Zelfs al zou TTIP worden afgevoerd – wat allesbehalve zeker is – dan is er bovendien nog het Trade in Services Agreement TISA, dat de privatisering van zowat alle overheidsdiensten wil organiseren van onderwijs over gezondheidszorg tot post en openbaar vervoer. TISA bevat net als TTIP en CETA de restrictie dat eventuele beslissingen tot hernationalisering van overheidsdiensten verboden zal worden zolang het betrokken land lid is van het betrokken verdrag en dat bij eventuele opzegging van het verdrag het betrokken land nog tot zeven jaar lang verplicht wordt het verdrag toch te respecteren. Voor dezelfde periode kunnen bedrijven nog steeds de betrokken staat voor de ISDS-rechtbank dagen.
Bedrijfsprotectionisme
Men kan zich de vraag stellen waarom landen akkoord gaan met verdragen die zo nadelig zijn voor de eigen economie en de eigen bedrijven. Dit is echter geen verdrag dat tussen ‘staten’ wordt onderhandeld, maar een afspraak tussen economische elites.

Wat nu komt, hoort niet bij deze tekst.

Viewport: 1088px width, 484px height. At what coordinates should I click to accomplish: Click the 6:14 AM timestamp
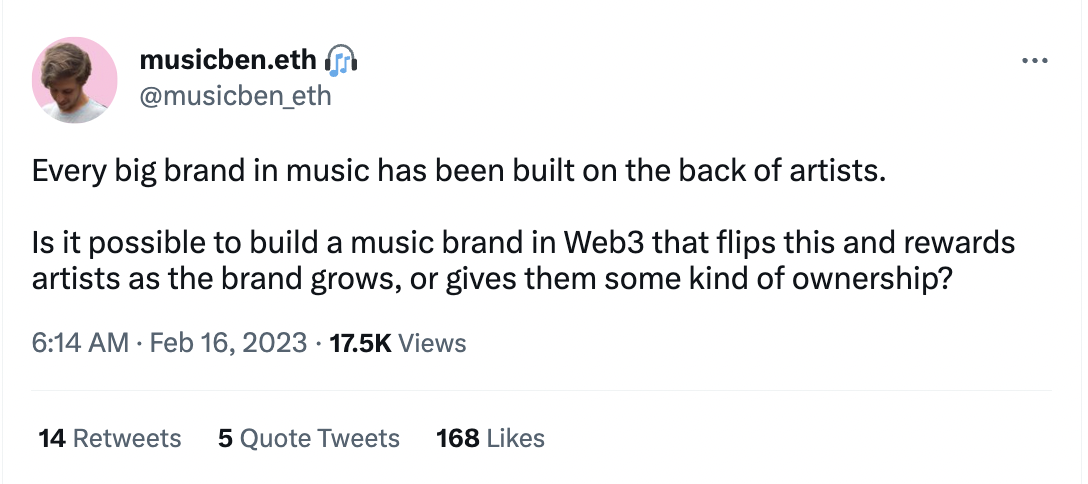80,343
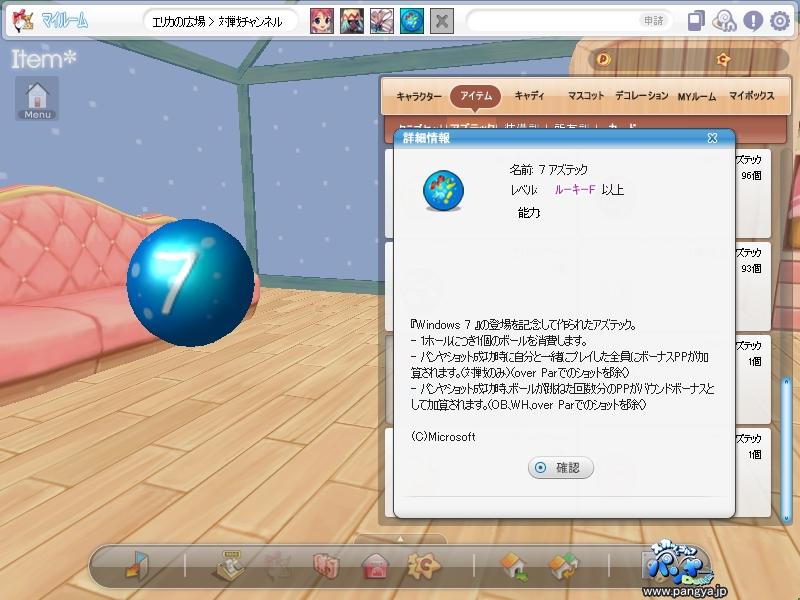Image resolution: width=800 pixels, height=600 pixels.
Task: Click the exit door icon in bottom toolbar
Action: point(137,565)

Deze verdragen worden enkel gesteund door de economische toplaag die alle heil ziet in de overname van de economie door hun bedrijven.
Dit is een verdrag dat de grote bedrijven aan beide zijden van de Atlantische Oceaan samen beschermt tegen de wil van de bevolking aan beide zijden van de Atlantische Oceaan.
De kritiek die nu vanuit Duitsland en Frankrijk komt is niet gericht tegen de aard van deze vrijhandelsakkoorden maar tegen specifieke onderdelen. Bovendien moet deze zogenaamde kritiek gezien worden als een strategie om het verzet tegen TTIP te ontwapenen. Deze ‘kritische’ argumenten dienen enkel om in een later stadium toch te pleiten voor het akkoord, omdat de VS dan zogenaamd toch de nodige toegevingen zal hebben gedaan.
Het mag inderdaad niet worden uitgesloten dat de onderhandelingen echt zouden afspringen, omwille van deze technische disputen tussen de VS en de EU, maar het TTIP is daarmee nog lang niet van de baan. De belangen voor de grote bedrijven zijn immers te groot om dit zomaar te laten passeren.
Remember MIA
TTIP is mee opgezet om terug te komen op een vroegere poging om de ongebreidelde vrije markt van de grote bedrijven aan de wereld op te leggen. Tussen 1995 en 1998 hebben de lidstaten van de Organisatie voor Economische Samenwerking en Ontwikkeling (OESO) onderhandeld over een Multilateral Investment Agreement (MIA). Dat verdrag werd toen onder massaal protest afgevoerd.
TTIP is onder meer een poging om dat MIA toch in te voeren, zij het op iets beperktere schaal, tussen de EU en de VS.
Op korte termijn is dit tevens een nauwelijks verhulde poging om alvast het CETA-verdrag geratificeerd te krijgen, om het dan als precedent voor TTIP in te zetten.